Fragments d’errance : une toile, une vie
Ce que Van Gogh a laissé sur les murs… et dans ma mémoire !
Cette petite reproduction du tableau de Van Gogh, Les roulottes, a toujours été là, comme une constante rassurante dans les intérieurs de ma famille. À Tiaret, aux portes du Sahara, il occupait une place centrale, sur le mur ocre du salon, au milieu des tapis d’Aflou et des ombres longues projetées par le soleil.

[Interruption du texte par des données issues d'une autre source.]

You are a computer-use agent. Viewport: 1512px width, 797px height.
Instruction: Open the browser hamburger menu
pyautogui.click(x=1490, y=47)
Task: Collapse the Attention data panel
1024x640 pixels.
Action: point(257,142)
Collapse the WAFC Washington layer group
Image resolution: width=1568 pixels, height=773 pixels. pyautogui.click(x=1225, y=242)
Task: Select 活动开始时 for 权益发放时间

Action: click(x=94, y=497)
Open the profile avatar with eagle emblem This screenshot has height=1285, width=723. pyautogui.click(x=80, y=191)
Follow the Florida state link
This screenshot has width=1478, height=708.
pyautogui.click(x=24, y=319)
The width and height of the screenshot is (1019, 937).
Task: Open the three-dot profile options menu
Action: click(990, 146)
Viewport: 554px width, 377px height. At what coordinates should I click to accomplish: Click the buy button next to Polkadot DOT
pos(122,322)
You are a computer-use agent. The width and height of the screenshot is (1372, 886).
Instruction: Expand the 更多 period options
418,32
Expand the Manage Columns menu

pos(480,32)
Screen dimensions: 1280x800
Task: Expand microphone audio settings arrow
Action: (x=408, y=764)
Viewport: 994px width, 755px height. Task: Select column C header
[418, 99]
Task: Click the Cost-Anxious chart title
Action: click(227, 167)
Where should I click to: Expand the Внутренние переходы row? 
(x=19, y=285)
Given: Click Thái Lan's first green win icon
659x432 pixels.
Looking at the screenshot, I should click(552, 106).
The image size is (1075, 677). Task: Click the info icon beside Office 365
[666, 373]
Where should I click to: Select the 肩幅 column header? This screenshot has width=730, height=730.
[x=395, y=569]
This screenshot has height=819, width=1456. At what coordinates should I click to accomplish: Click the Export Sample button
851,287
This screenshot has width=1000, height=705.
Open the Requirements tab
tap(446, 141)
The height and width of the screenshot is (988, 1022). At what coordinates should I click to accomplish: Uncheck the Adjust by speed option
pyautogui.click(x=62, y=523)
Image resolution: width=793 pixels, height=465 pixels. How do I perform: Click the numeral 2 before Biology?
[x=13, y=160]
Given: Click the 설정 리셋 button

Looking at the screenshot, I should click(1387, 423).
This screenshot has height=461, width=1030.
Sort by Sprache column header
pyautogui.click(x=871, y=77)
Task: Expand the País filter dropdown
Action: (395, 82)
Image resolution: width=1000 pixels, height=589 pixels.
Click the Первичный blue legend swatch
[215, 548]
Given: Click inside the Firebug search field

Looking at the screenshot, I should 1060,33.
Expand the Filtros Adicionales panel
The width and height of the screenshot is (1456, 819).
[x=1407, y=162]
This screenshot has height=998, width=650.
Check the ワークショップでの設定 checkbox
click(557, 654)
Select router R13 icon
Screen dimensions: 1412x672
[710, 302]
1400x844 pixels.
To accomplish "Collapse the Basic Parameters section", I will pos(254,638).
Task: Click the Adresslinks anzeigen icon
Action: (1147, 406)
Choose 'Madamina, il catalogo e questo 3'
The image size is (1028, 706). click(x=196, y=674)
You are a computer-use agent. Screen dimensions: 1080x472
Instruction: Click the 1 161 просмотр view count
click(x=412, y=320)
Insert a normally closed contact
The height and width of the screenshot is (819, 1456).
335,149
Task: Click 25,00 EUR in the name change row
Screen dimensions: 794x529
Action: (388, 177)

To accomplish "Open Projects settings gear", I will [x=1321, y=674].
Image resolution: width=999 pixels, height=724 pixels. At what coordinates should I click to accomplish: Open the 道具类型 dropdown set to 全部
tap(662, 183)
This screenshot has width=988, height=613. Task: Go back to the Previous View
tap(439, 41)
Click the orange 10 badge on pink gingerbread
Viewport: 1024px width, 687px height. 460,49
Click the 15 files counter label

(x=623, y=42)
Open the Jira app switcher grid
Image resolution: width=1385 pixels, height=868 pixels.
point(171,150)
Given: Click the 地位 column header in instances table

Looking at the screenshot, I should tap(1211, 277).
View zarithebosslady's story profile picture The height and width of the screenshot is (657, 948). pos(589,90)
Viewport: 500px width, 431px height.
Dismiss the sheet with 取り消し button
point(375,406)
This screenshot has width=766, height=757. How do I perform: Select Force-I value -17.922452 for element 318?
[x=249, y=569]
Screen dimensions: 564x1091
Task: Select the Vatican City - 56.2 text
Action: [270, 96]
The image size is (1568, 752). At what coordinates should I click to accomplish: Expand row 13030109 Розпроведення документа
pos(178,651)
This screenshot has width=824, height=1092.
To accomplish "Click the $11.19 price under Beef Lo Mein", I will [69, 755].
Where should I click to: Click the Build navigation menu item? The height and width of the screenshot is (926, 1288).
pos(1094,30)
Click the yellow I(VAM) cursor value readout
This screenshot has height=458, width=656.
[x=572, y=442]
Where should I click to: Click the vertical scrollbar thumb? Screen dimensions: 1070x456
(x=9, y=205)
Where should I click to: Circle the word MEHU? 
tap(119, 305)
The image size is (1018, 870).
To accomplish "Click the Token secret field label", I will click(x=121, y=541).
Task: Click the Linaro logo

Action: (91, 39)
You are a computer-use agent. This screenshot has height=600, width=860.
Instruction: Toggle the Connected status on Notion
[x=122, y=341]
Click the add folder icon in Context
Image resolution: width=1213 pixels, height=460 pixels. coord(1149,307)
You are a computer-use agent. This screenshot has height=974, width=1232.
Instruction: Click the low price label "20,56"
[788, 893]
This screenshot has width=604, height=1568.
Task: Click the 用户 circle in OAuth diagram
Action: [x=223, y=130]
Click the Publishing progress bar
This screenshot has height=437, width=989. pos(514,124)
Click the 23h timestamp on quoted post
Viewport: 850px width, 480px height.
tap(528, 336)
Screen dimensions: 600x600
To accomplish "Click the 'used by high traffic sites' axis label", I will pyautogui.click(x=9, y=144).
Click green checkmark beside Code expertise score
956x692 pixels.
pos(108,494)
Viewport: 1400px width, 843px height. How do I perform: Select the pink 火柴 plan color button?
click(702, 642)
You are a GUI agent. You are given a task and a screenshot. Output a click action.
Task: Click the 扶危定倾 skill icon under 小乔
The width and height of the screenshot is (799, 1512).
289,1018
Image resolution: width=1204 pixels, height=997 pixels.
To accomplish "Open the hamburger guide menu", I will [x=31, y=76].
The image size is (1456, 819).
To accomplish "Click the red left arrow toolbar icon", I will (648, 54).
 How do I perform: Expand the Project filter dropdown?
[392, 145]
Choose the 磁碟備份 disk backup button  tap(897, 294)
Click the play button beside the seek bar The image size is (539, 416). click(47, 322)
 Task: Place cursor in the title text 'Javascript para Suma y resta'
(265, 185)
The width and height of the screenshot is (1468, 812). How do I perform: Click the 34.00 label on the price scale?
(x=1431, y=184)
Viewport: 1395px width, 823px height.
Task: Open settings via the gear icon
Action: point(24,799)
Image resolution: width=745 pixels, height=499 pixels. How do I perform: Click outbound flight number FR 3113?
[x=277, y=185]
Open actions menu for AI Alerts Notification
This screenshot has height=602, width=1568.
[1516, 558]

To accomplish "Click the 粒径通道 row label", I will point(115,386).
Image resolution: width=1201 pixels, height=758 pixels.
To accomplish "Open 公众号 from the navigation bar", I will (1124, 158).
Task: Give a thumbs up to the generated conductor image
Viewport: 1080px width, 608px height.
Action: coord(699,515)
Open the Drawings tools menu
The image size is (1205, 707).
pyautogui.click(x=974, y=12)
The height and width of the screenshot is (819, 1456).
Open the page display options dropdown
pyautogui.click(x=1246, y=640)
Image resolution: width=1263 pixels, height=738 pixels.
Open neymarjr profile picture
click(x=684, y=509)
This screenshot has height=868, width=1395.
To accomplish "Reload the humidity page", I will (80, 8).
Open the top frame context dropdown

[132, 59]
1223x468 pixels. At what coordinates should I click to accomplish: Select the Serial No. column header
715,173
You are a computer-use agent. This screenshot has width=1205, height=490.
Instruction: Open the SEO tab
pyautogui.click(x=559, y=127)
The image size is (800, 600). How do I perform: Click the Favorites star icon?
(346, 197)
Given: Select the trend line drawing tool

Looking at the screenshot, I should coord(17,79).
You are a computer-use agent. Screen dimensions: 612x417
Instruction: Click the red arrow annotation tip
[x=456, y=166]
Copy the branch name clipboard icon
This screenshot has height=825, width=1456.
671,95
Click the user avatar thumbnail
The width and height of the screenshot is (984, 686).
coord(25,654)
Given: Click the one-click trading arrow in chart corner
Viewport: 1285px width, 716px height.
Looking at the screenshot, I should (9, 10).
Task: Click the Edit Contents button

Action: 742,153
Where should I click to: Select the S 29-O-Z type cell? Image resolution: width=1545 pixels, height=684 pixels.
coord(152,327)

C’était comme un éclat de lumière étrangère dans le désert, un rappel de la Provence familiale qui soufflait à travers l’aridité du quotidien.
Quand nous avons déménagé à Amiens, ce tableau était toujours là, accroché dans notre froid appartement en Picardie. Son éclat semblait presque insolent face au gris du ciel et à l’austérité des briques rouges. Je le regardais souvent, m’imaginant sous ce ciel de Provence, sentant la chaleur vibrer sur ma peau, me demandant si les personnages peints par Van Gogh avaient eux aussi eu froid un jour, ailleurs.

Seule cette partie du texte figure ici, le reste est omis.